フェイトによってリニアレール上空に牽制させられたガジェットは、フェイトからルドガーへ標的を変更………機械のガジェットですらルドガーの力を危険視し始めているのは一目瞭然だった。
ガジェット特有のビームでルドガーを狙撃するがこれも全て宙を舞うように槍で捌いていく。Ⅱ型と同じ高度にたどり着くと1機のガジェットに乗り槍を突き刺し乗り捨て、同じように3機のⅡ型にも槍を刺し撃破。4機目に乗り移った際はガジェットも学習したのか、味方ごとルドガーを攻撃し爆散。だがルドガーは絶影を使い既にリニアレールの上に乗ってゼロディバイドを放って自分の居場所をガジェットにわざと教える。Ⅱ型はルドガーの策どおり彼に向け一斉に急降下し、滅茶苦茶にビームを放っくる。
ルドガーは自身の周囲を槍で円を描き、エネルギーを8つに収束させ、
ガジェットが射程内に入った瞬間
……放つ。
「ヘクセンチア!」
紫の8つの光柱がルドガーを中心に上から突っ込んでくるガジェットを襲い1機残らず串刺しにし、
全機破壊してしまう。
「「…………」」
その光景を間近で見ていたフェイトとエリオは目の前で起きていた現実が本当にあった事なのかと疑ってしまうが、渓谷に吹く冷たい風が肌に当たり、寒気を確かに感じ現実にあった事だと認識する。
エリオの下に降りキャロの無事を確かめ、フェイトは背中を向けるルドガーの下に歩く。
「……ルドガー?」
救援に戻ったスターズを乗せたヘリのモーター音が近づいてくるのを感じながら、フェイトはルドガーに話し掛ける。彼女に呼び掛けられ振り返ったルドガーを見て、フェイトは今あった戦いでその姿を確認してはいたがやはりその異様な容姿に驚きを隠せない。それによくはわからないが、動物が野生の感……本能で危険を察知しているというなら、今まさに自分が感じているモノがそうなのかもしれない。上手く表現できないが、決して人が……いや、生あるモノが触れてはならないような感覚を覚えていた。

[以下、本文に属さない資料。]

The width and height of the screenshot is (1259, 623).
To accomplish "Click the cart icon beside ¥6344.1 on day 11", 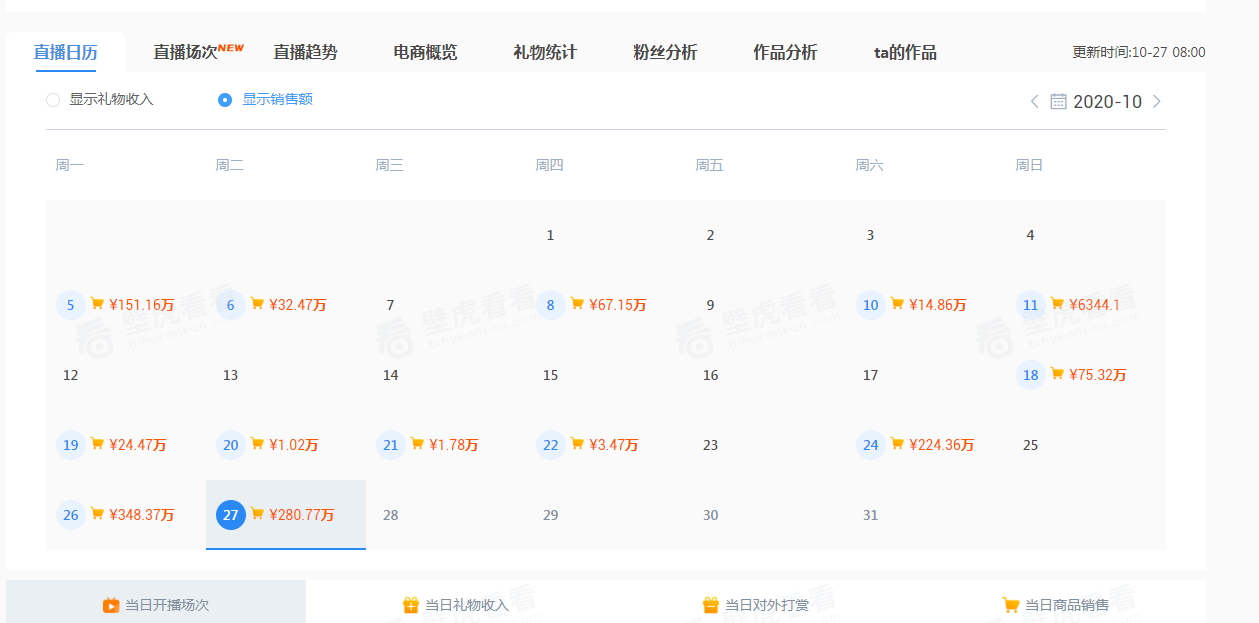I will [1057, 304].
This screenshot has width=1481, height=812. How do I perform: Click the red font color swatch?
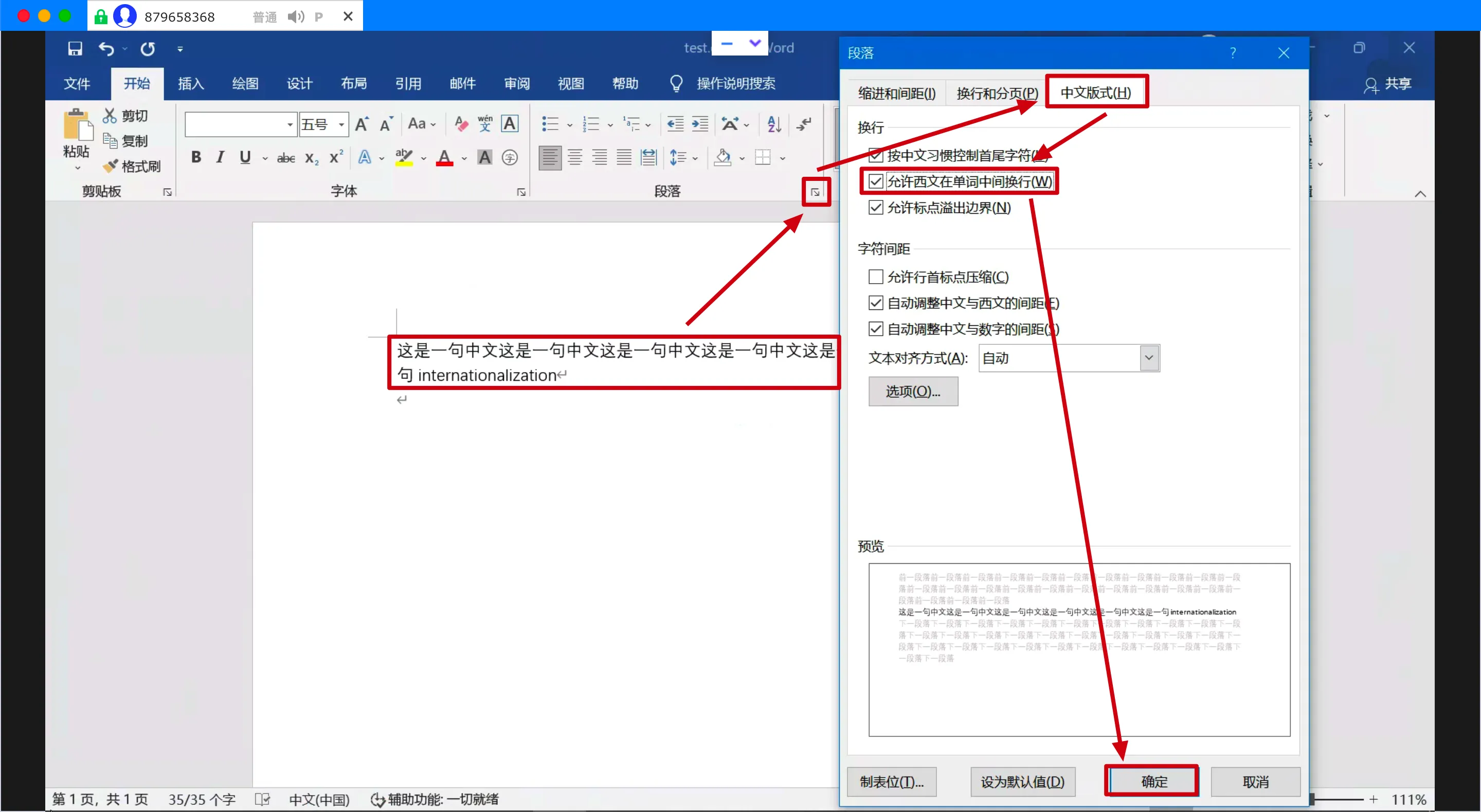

戦いが終わったのを確かめ骸殻を解く。咄嗟に力を制限しハーフに変身したおかげか、時歪の因子化が起こらなかった事に内心安堵するが、目の前にいるフェイトと目を合わせた事で、これからさっきの戦いより遥かに面倒な事が始まる事を確信する。
「お話し……するんだったな?」
「そうだね……私は勿論だけど、隊舎にいる私の友達はもっと知りたがってると思うよ?」
「………はぁ」
骸殻を使いキャロを助けた事に悔いはない。
もしあそこで力を使う事に躊躇っていたらもっと、とてつもないほどの後悔をしていただろう。
………が、やはり今から色々話すのは面倒極まりない。
ヘリに乗っている間はどんな内容を話すか考える必要がある………
いや、考えなければならない……言い訳と出来る限りの嘘の少ない説明を……
後書き
・骸殻能力者
クルスニク一族で稀に現れる特殊能力者。大精霊クロノスが一族に与えた力(呪い)でもある。
骸殻を持つ者は分史世界への侵入、時歪の因子を破壊する事が可能。
能力使用時は特殊な鎧を纏い、身体能力を倍以上に倍加させる。
能力者は必ず時計を持って生まれ、それを使い変身する。
時計がなくては能力を使えないが、他者の時計を利用し、変身段階と能力を引き上げる事が可能。
しかし、時計一つで変身した場合と複数の時計で変身した場合、後者の方が能力的に低くなる。
更により時歪の因子化が早く進むというリスクを伴う。
骸殻には変身段階があり、クォーター、ハーフ、スリークォーター、フルの4段階があるが、
ほとんどの骸殻能力者はクォーター以下のレベルである。
また、レベルによって深度の深い分史世界には侵入ができないようだ。